A socialista aproveitou a ocasião para divulgar os números da Procuradoria Especial da Mulher, em um recorte que levou em consideração o início das atividades no dia 23 de novembro de 2023, o recesso parlamentar durante todo o mês de janeiro de 2024, o período do carnaval, até o dia quatro de março. Ao todo, foram realizados 19 atendimentos psicológicos, 19 assistências sociais, e 22 representações jurídicas. Fabíola ainda ressaltou a importância da apresentação de denúncias embasadas ao Tribunal Regional Eleitoral (TRE), e à Polícia Federal, e explicou o amparo legislativo viabilizado a partir da Lei Federal nº 14.192/2022.
Em que pese exista legislação vigente com teor inibitório, a inaplicabilidade nos casos concretos é alvo de críticas por parte das detentoras de mandato eletivo, que já foram alvo de violência política. Segundo a vereadora em Alagoinhas, Juci Cardoso (PC do B), apenas quatro mulheres exercem a vereança no município, e há três anos têm sido vítimas de violência política de gênero.
De acordo com dados do Conselho Nacional de Justiça (CNJ), a cada 30 dias ocorrem em média sete casos envolvendo comportamentos de humilhação, constrangimento, ameaça ou que prejudiquem uma candidata ou mandatária em razão de sua condição feminina. Isso sem contar com a subnotificação. A desigualdade de tratamento entre homens e mulheres na política tem início desde a possibilidade de ingresso no partido político e, em caso de eleição, durante todo o mandato, conforme ressaltou a vice-prefeita de Adustina, Loirinha do Sem Terra (PT).
Segundo a chefe de gabinete da Secretaria Estadual de Política para Mulheres (SPM), Aldinha Sena, que no evento representou a titular da pasta, secretária Elisângela Araújo, o desequilíbrio de gênero na política pode ser facilmente percebido ao analisar o percentual de vagas preenchidas pelo público feminino.
Esforço
A deputada Neusa Cadore (PT) defende um esforço conjunto para que nas eleições municipais deste ano mais mulheres sejam eleitas, como forma de reforçar a luta feminina na política. “Nós estamos em um ano eleitoral, em que vamos renovar o nosso esforço no sentido de garantir mais vagas para as mulheres nos espaços de poder.

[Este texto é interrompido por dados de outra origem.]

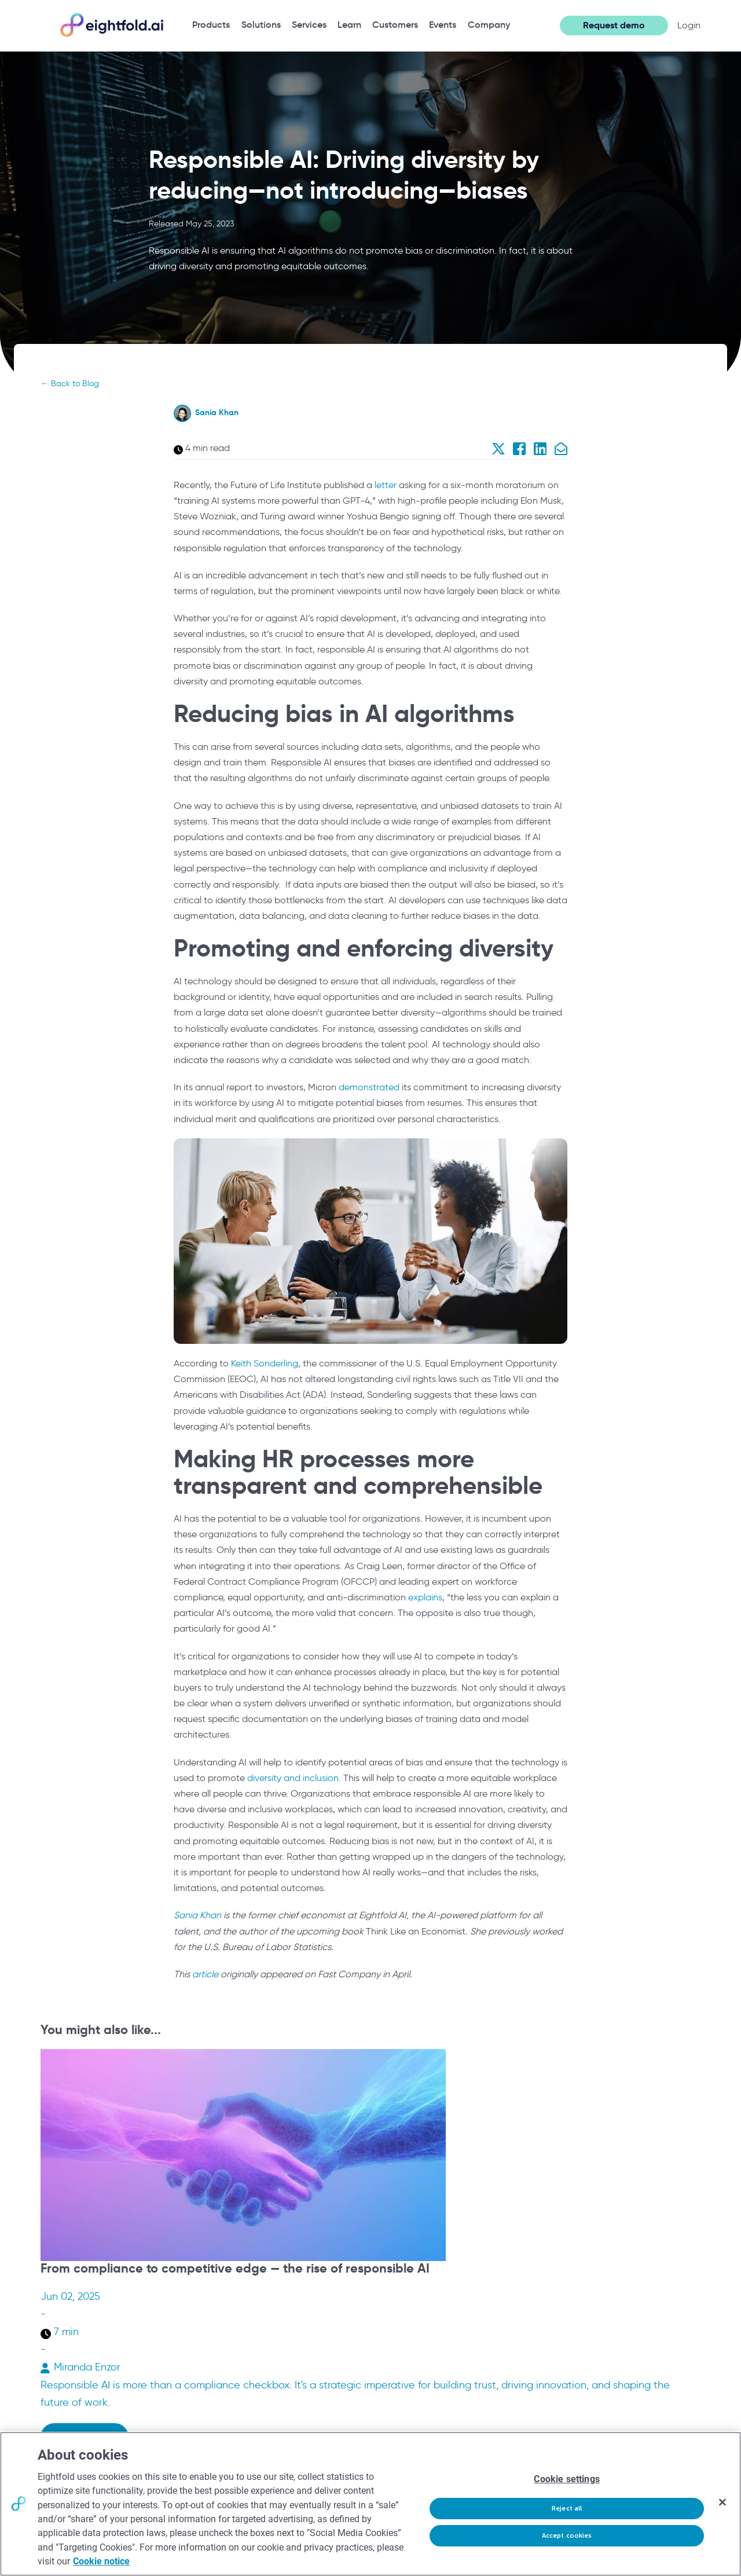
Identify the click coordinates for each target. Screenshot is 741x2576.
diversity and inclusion (293, 1777)
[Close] (722, 2502)
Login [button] (688, 25)
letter (386, 484)
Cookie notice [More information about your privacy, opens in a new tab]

Temos que ter em mente que na Bahia temos mais de cem municípios que não tem nenhuma mulher com assento na Câmara de Vereadores. Isso precisa mudar, porque é na política que reduzimos as desigualdades sociais”, afirmou.
Conforme ressaltou a deputada Fátima Nunes (PT), o lugar da mulher é onde ela quiser. Segundo a petista, as mulheres querem a igualdade de oportunidades com os homens, e a possibilidade de lutar por uma sociedade melhor. “Na política, nós não tratamos apenas de interesses nossos. Nós tratamos de interesses da sociedade, da melhoria da qualidade de vida, na saúde, na educação, na ciência e tecnologia, do ingresso dos nossos jovens nas universidades. Queremos que mais mulheres ocupe os espaços de poder”, frisou.
Único deputado homem a participar da audiência pública, Marcelino Galo (PT), fez o uso da palavra para defender o combate à extrema-direita e, segundo o próprio parlamentar, ao conservadorismo que atinge diretamente os direitos das mulheres. Segundo o legislador, que assumiu recentemente o mandato na ALBA, a luta contra a violência política contra as mulheres não deve ser desempenhada apenas pelo público feminino, sendo também dever dos homens.
Além dos já mencionados, participaram do encontro a deputada Maria del Carmen (PT), presidente da Comissão de Constituição e Justiça; a delegada Bianca Andrade Torres; a defensora pública, Lívia Almeida; o representante da Secretaria de Comunicação Social do Estado da Bahia (Secom), Jaime Dourado; e a Superintendente da Promoção da Igualdade Racial da Secretaria de Promoção da Igualdade Racial dos Povos das Comunidades Tradicionais (Sepromi), Daniele Costa.